Founded by the creators of Apache Spark at UC Berkeley, Databricks built its platform on the idea that the separation of data warehouses and data lakes was a false dichotomy — the lakehouse architecture unifies both. In 2026, the platform extends to a complete AI stack: Mosaic AI for foundation model training and fine-tuning, MLflow for experiment tracking and model registry (the industry-standard open-source ML lifecycle tool), Unity Catalog for data and AI governance, Lakebase (serverless Postgres for AI agents), and Genie (conversational AI for any employee to chat with their data). Net dollar retention above 140% — meaning existing customers grow their spend by 40%+ year-over-year — reflects a platform that compounds value with usage.
- $5.4B ARR (Jan 2026); 65% YoY growth; $134B valuation (Series L)

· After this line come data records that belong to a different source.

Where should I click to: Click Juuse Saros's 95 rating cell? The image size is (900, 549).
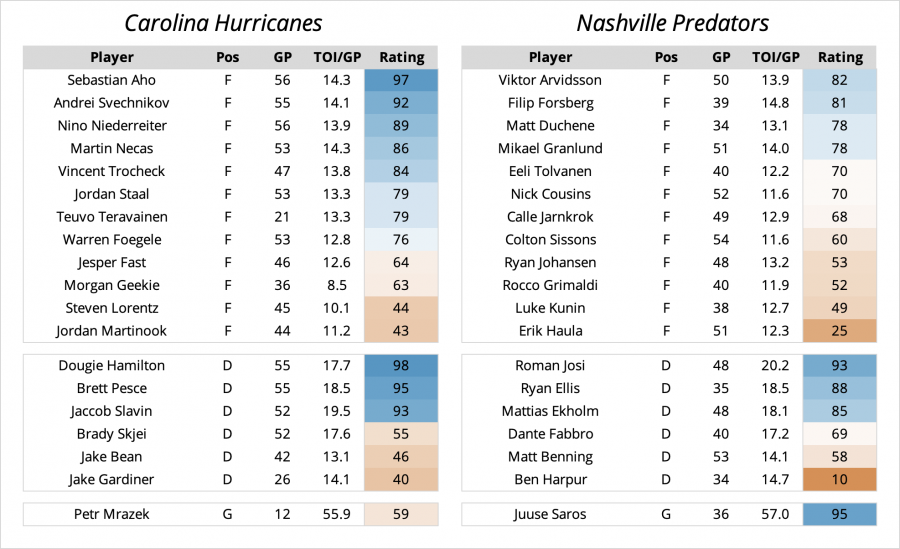coord(840,515)
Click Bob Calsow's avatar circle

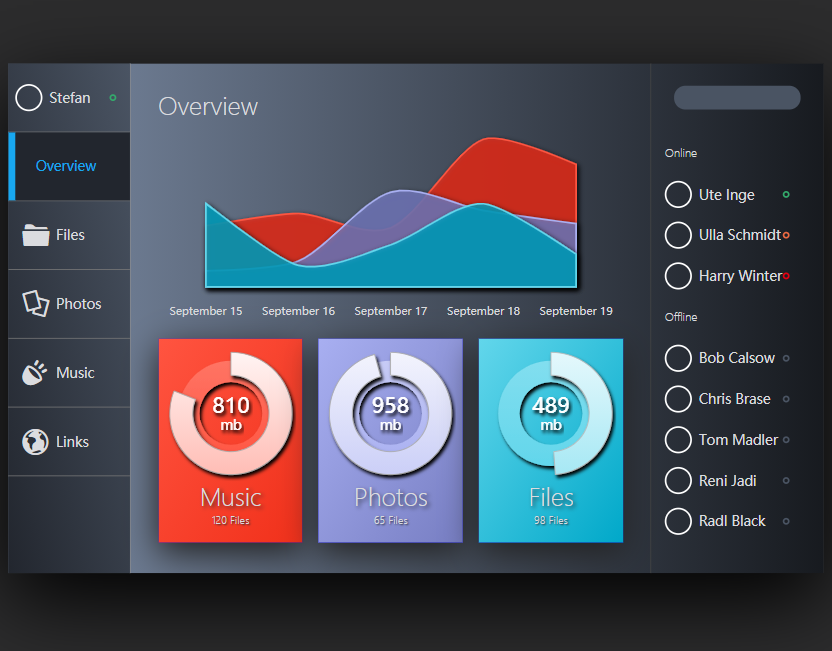678,358
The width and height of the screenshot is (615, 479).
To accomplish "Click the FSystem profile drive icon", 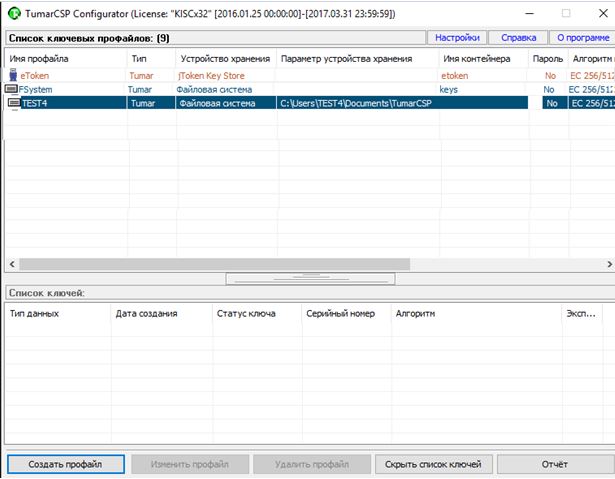I will [12, 89].
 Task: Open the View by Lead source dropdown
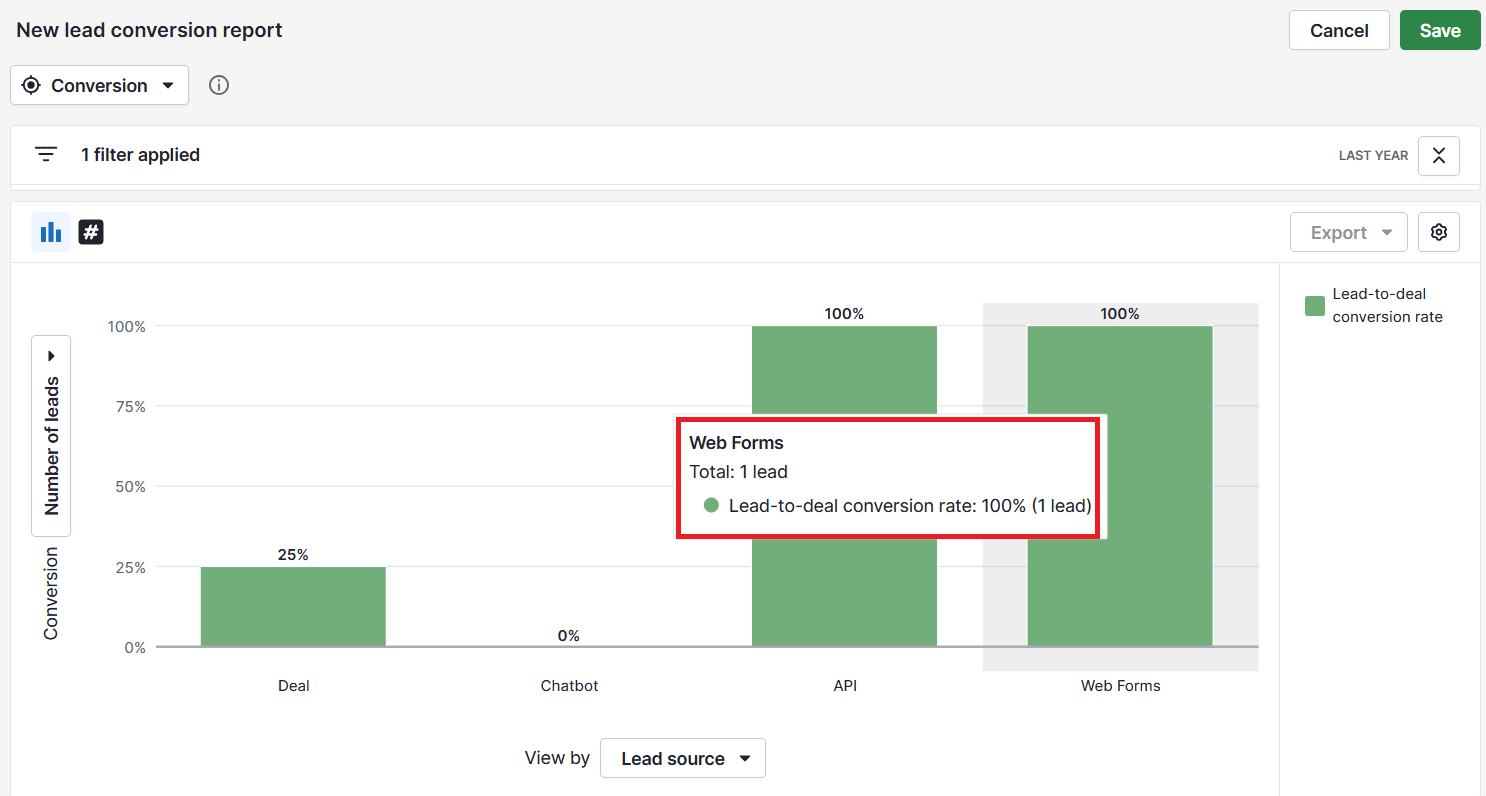click(x=683, y=758)
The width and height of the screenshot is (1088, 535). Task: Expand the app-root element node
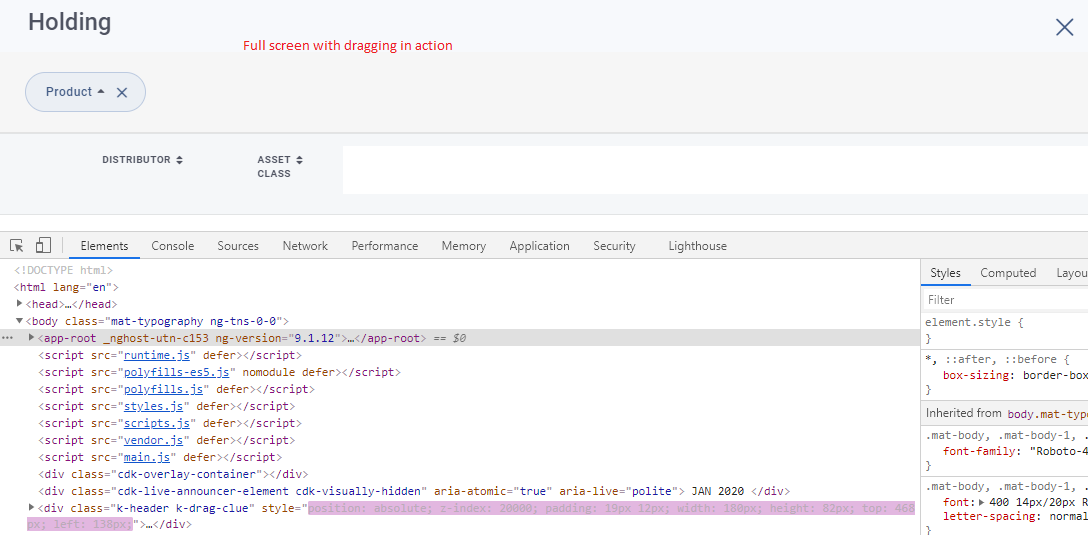(x=32, y=338)
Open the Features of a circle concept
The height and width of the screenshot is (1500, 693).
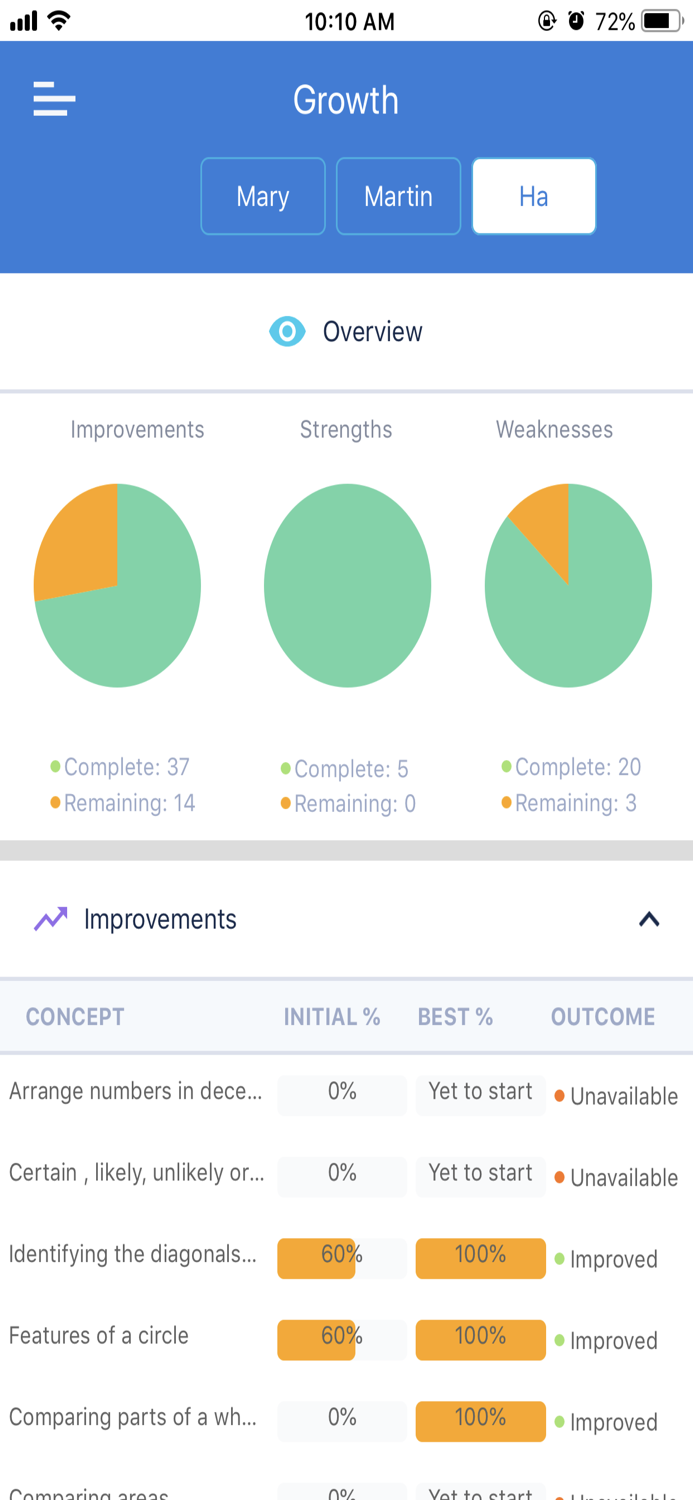click(x=99, y=1336)

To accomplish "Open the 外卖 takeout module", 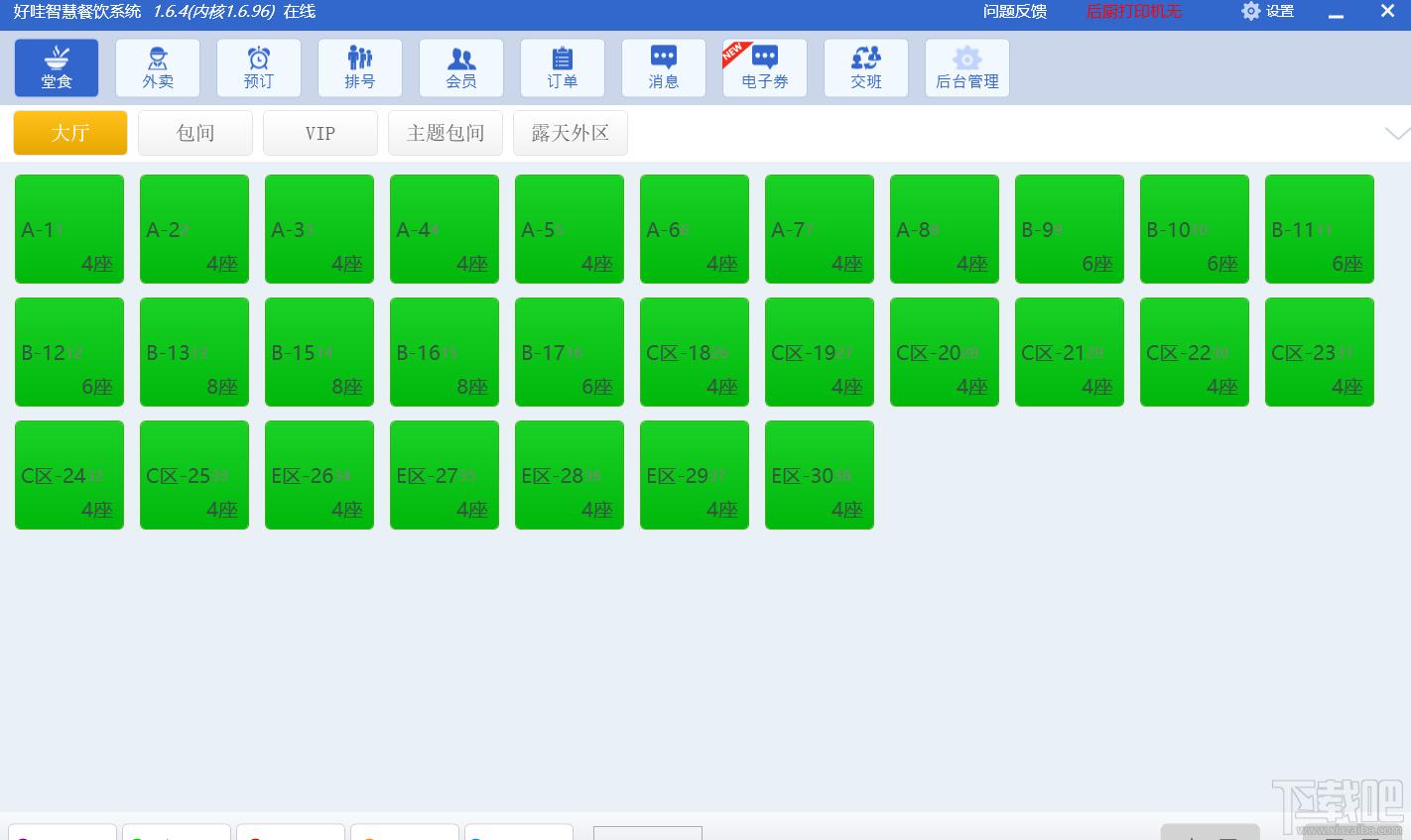I will pyautogui.click(x=158, y=67).
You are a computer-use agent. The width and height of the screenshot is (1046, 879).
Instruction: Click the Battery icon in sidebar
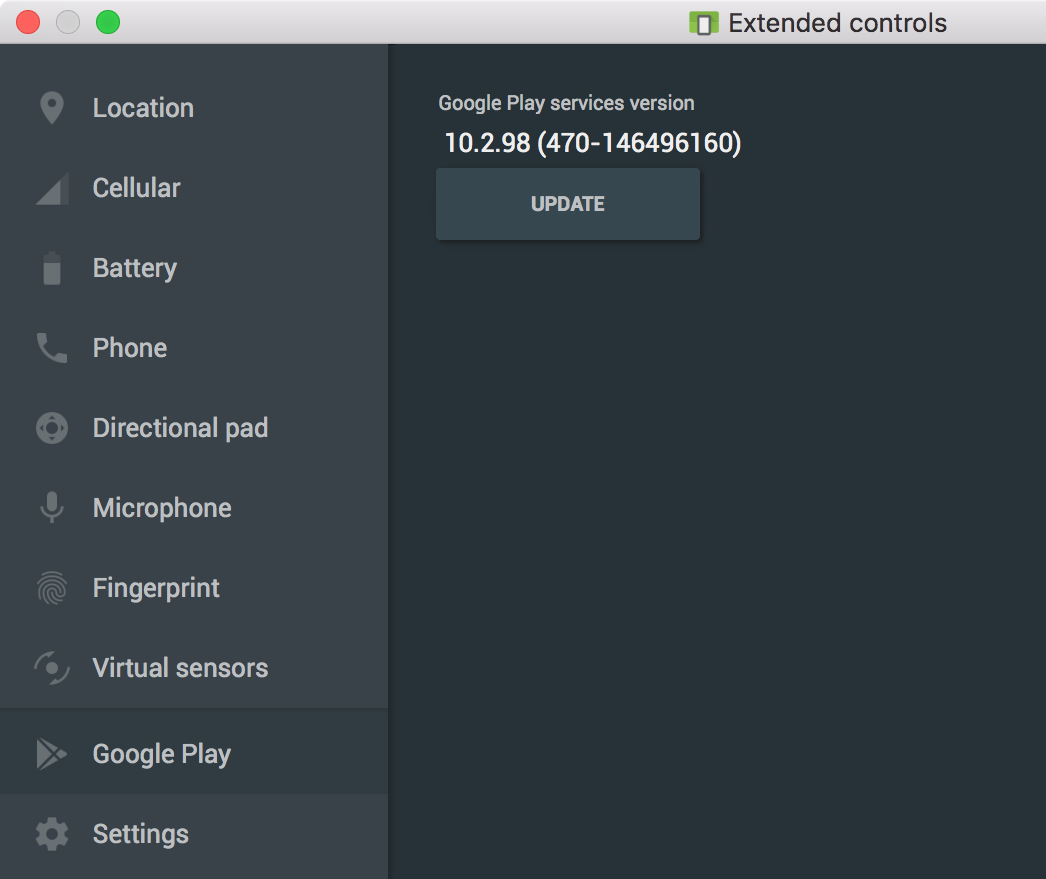tap(52, 268)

- $1.4B AI products ARR — 26% of total, growing faster than platform
- 800+ customers at $1M+ ARR; 70+ at $10M+ ARR
- Mosaic AI: full stack LLM training, fine-tuning, deployment, RAG
- MLflow: industry-standard open-source ML experiment tracking
- Net dollar retention above 140% — strong expansion revenue
Databricks holds #1 by every commercially relevant metric in enterprise ML infrastructure: revenue scale, growth rate, net dollar retention, customer concentration, and strategic position. It is the company where enterprise ML workloads converge — from data engineering to model training to production deployment to AI agent infrastructure. Its IPO, when it comes, will be a defining moment for the enterprise AI software market. For technology leaders evaluating ML platform strategy, Databricks is the default consideration for any organization where data engineering and ML workflows overlap — which is nearly all of them at scale.